Task directions: Please find all lines containing "agent" in the listing below and copy them.

------------------------------------------------------------

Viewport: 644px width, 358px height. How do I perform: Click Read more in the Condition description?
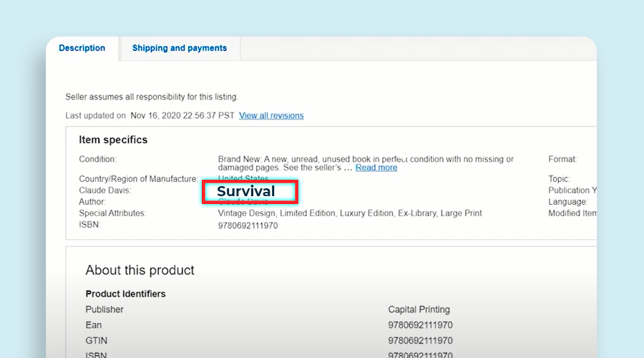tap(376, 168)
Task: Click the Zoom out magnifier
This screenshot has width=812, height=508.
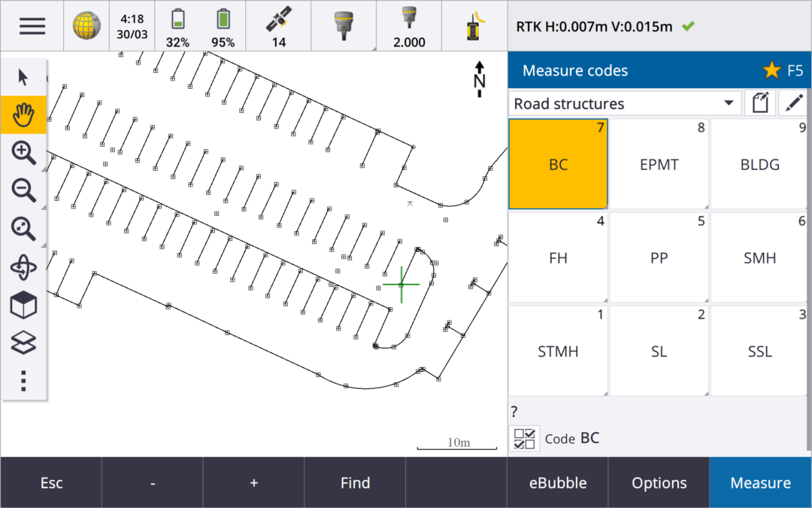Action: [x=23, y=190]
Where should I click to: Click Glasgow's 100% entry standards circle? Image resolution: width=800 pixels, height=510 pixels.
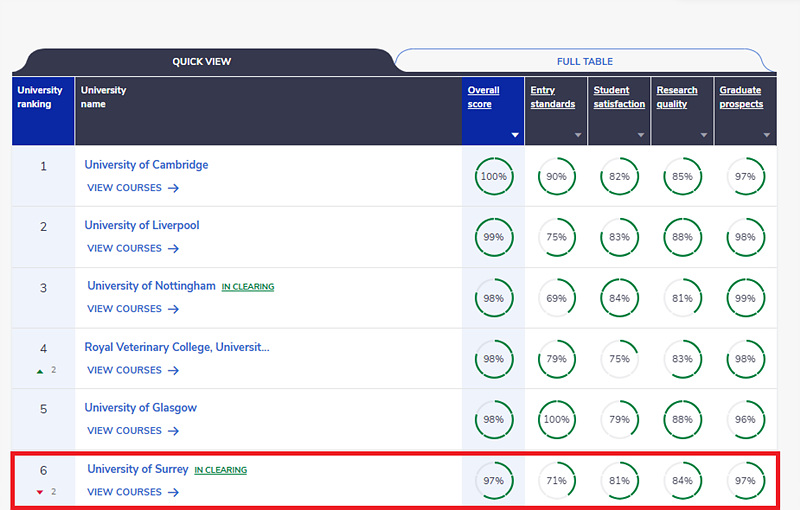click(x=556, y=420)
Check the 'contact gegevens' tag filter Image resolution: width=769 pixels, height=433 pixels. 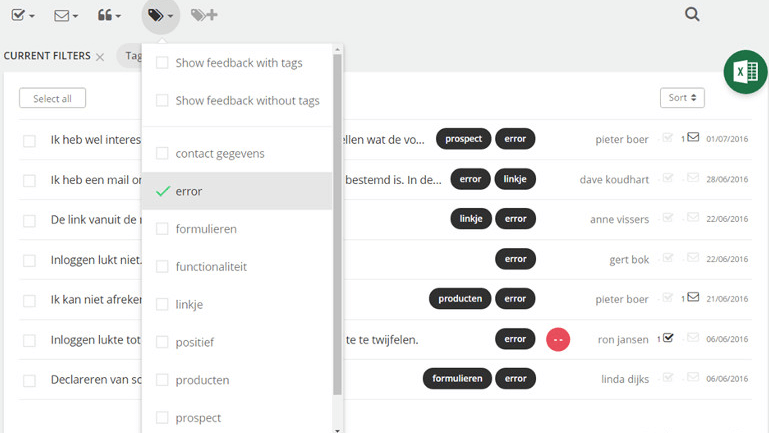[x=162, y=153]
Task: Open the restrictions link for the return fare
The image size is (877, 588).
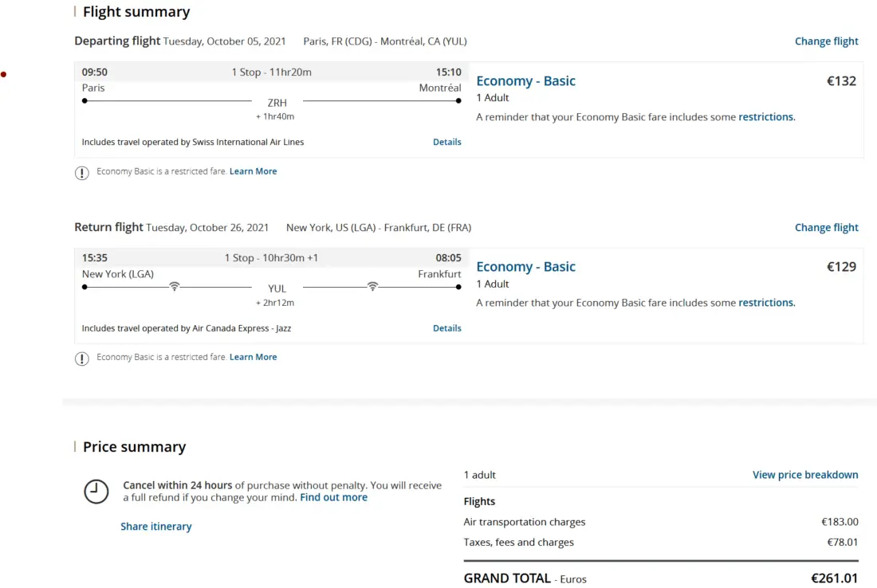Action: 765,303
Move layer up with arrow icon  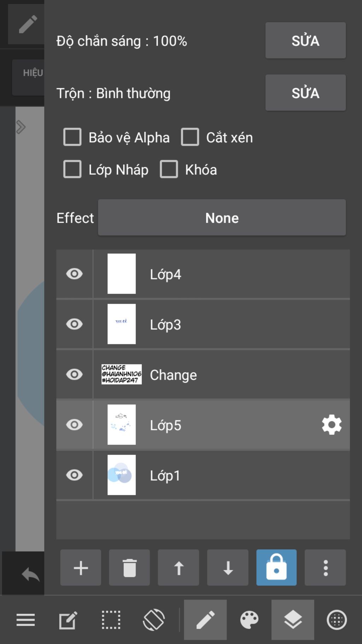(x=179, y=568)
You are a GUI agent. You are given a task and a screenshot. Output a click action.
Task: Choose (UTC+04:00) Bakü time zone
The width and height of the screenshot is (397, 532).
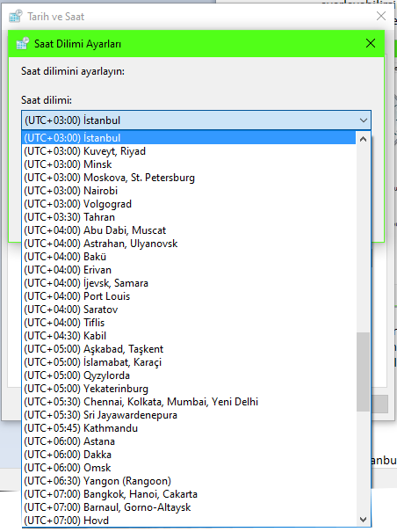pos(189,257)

------------------------------------------------------------

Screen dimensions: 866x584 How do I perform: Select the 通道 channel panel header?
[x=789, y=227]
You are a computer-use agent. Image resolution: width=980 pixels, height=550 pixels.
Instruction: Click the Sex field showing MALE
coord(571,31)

------------------------------------------------------------

Expected output:
You are a GUI agent. You are given a task and a screenshot. Output a click action.
You are a computer-use agent. Image resolution: width=980 pixels, height=550 pixels.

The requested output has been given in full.